---- 抜粋

自分の肉体の衰えを「おもしろいと思った」――内村航平、体操キングの強靭かつ「変態的な」メンタリティー
「もうここまでか、って思いました」――引退を決意した時の思いを聞かれ、内村航平(33)はそう答えた。2022年1月11日に現役引退を発表。同年3月12日の東京体育館での引退イベント「KOHEI UCHIMURA THE FINAL」で、体操選手としての活動にピリオドを打った。国内外の大会で「史上初」「歴史的」となる数々の記録を打ち立て、いまだかつて誰も見たことのない景色を目にしてきた体操界の「キング」は、なぜ今その玉座を降りることを自ら決めたのか。(取材・文:小田部 仁/撮影:栃久保 誠/編集:伊藤 駿(ノオト)/Yahoo!ニュース オリジナル RED Chair編集部、文中敬称略)
天才なんて言葉、なければいいのにって思ったこともあります
「(東京)オリンピックが終わって、2~3カ月後に北九州で世界選手権があったので、そこに向けて練習していたんですけど。どん底から這い上がって、また世界の舞台に立たなきゃいけないというのが……ちょっと、しんどすぎて。ここから先、この練習に耐えうる精神力はもう残されていないかも、この辺が潮時だなって、その時に思いました」 体操界の“キング”として君臨し、数々の伝説を打ち立て、「体操とは自分自身である」とまで言い切る内村航平。引退を決断した理由を淡々と語った。 「そもそもリオが終わってから、年齢的にも『東京オリンピックまでだな』とは思ってたんですよ。どんな時もオリンピックがあったから続けられたんですけど、今回、東京で結果が残せなかったから現役を続けるんだ……というのは、自分のモチベーションを保つ理由としては弱すぎて。次のパリは見えなかったです」

--------
---- 提示資料

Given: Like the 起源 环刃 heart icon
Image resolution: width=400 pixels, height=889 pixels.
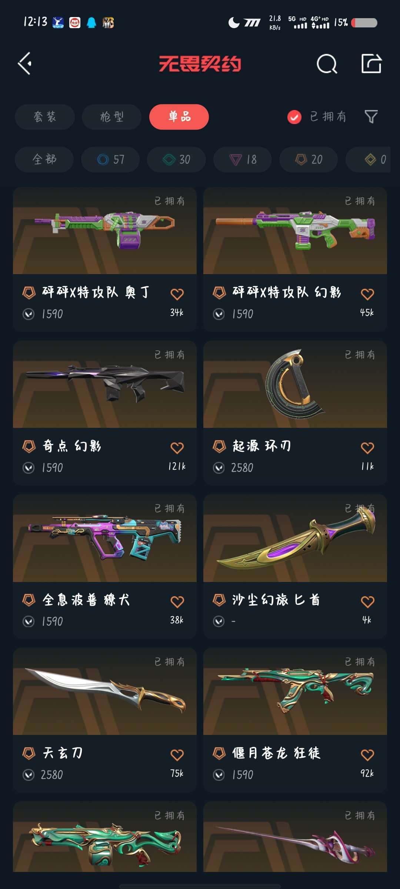Looking at the screenshot, I should pos(367,448).
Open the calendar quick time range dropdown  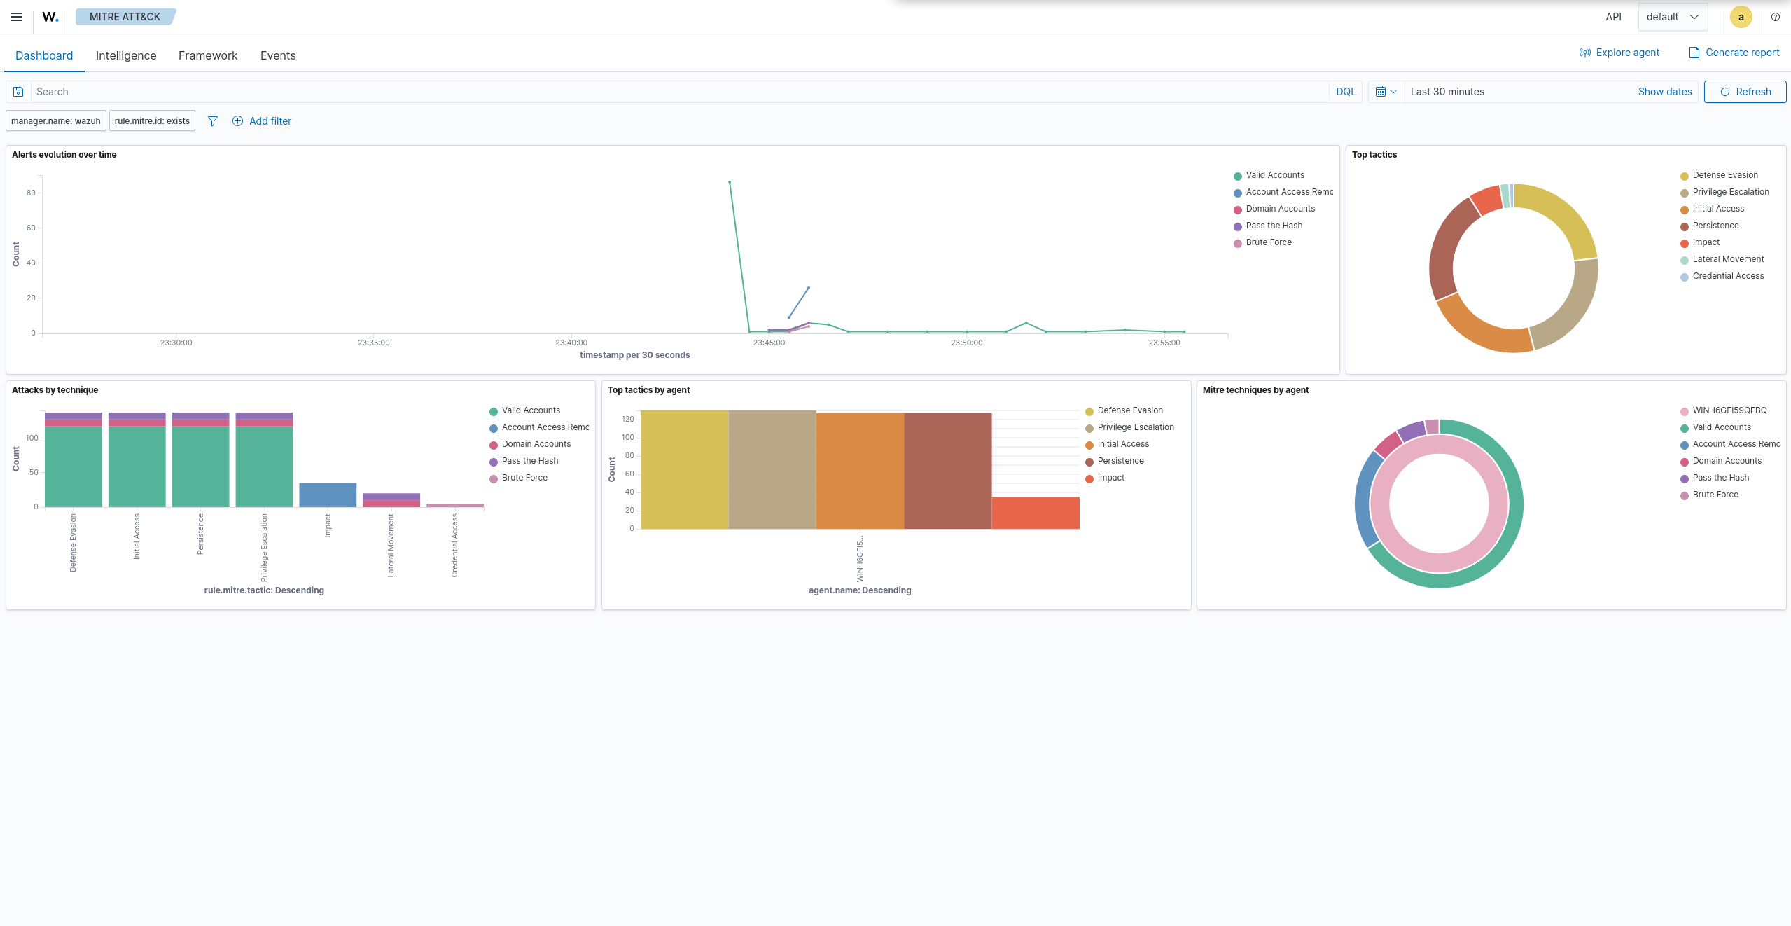pyautogui.click(x=1386, y=92)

--------

▶ [作業指示]:
a - 抜粋のうち、「自分の肉体の衰えを「おもしろ」から「オリジナル RED Chair編集部、文中敬称略)」までの部分を一字一句変えずに書き出しなさい。
b - 抜粋によると、内村航平に次のパリオリンピックが見えなかったのはなぜか。一〜三文で説明しなさい。
資料は抜粋とは別個のものである。

▶ [解答例]:
a -
自分の肉体の衰えを「おもしろいと思った」――内村航平、体操キングの強靭かつ「変態的な」メンタリティー
「もうここまでか、って思いました」――引退を決意した時の思いを聞かれ、内村航平(33)はそう答えた。2022年1月11日に現役引退を発表。同年3月12日の東京体育館での引退イベント「KOHEI UCHIMURA THE FINAL」で、体操選手としての活動にピリオドを打った。国内外の大会で「史上初」「歴史的」となる数々の記録を打ち立て、いまだかつて誰も見たことのない景色を目にしてきた体操界の「キング」は、なぜ今その玉座を降りることを自ら決めたのか。(取材・文:小田部 仁/撮影:栃久保 誠/編集:伊藤 駿(ノオト)/Yahoo!ニュース オリジナル RED Chair編集部、文中敬称略)

b - 東京オリンピックで結果を残せなかったから現役を続けるというのは、自分のモチベーションを保つ理由としては弱すぎたからである。それまではどんな時もオリンピックがあったから続けられたが、リオの後には年齢的にも東京オリンピックまでだと考えていた。